* start PROVIDED RECORDS *
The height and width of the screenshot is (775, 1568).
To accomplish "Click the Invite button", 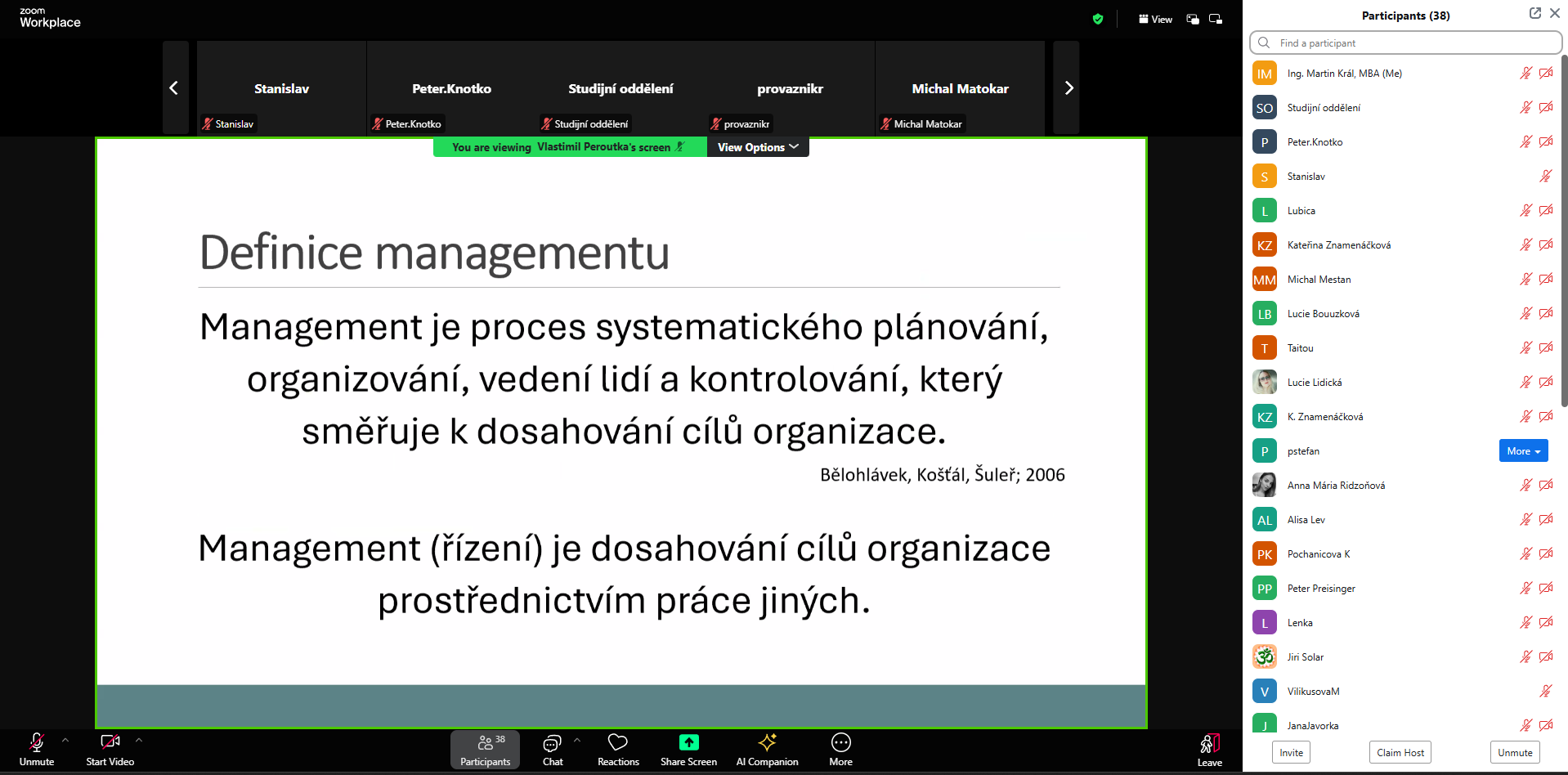I will tap(1291, 752).
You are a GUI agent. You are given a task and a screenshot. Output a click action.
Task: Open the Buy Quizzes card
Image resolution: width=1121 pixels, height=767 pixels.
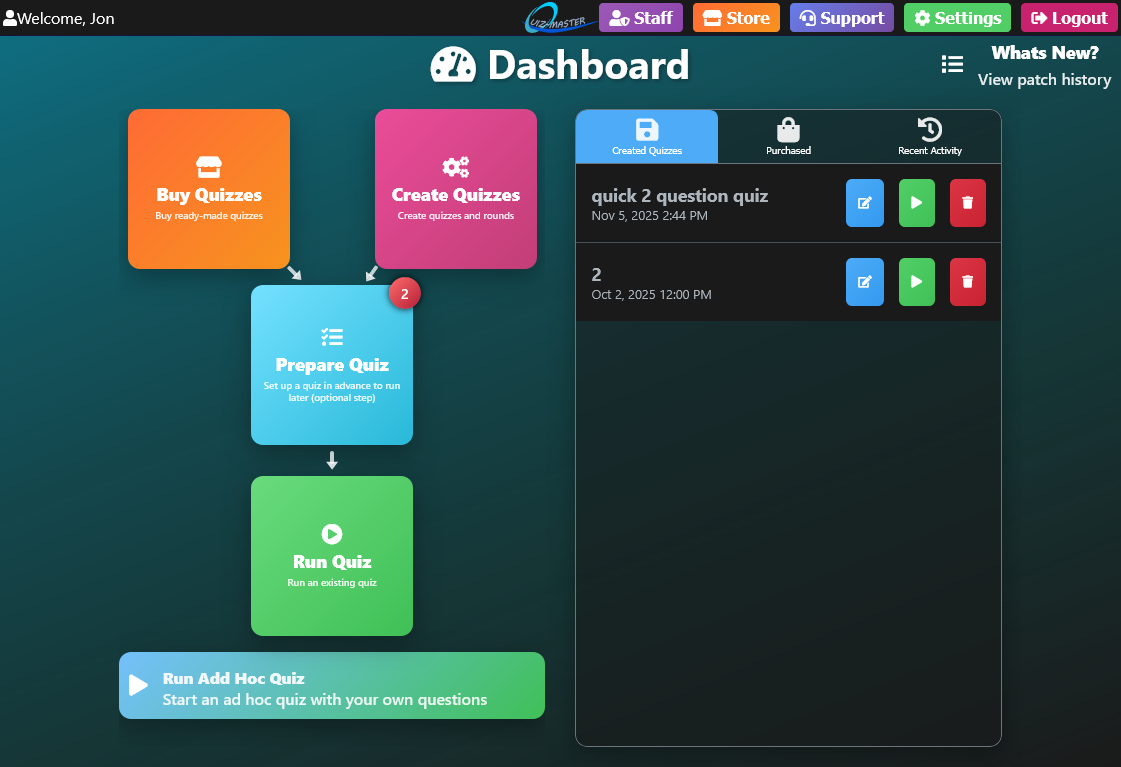tap(208, 189)
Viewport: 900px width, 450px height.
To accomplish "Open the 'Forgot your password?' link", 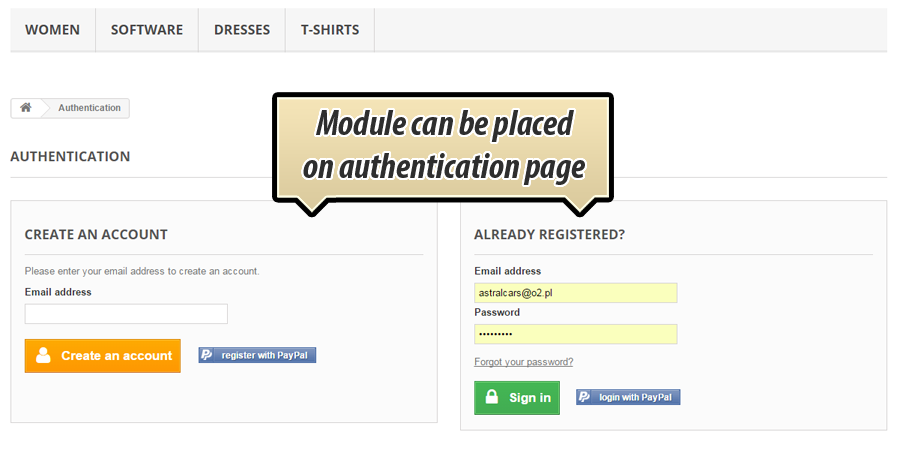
* end PROVIDED RECORDS *
[WHAT YOU SHOULD DO] Could you give the records again starting at the line containing "You are a GUI" and ending at the last line, swapping "Open" for "Select" with nothing else changed and the pictures left out?

[COMPLETE OUTPUT]
You are a GUI agent. You are given a task and a screenshot. Output a click action.
Task: Select the Buy Quizzes card
Image resolution: width=1121 pixels, height=767 pixels.
tap(208, 189)
Viewport: 900px width, 450px height.
To accomplish "Select the 'Forgot your password?' link", 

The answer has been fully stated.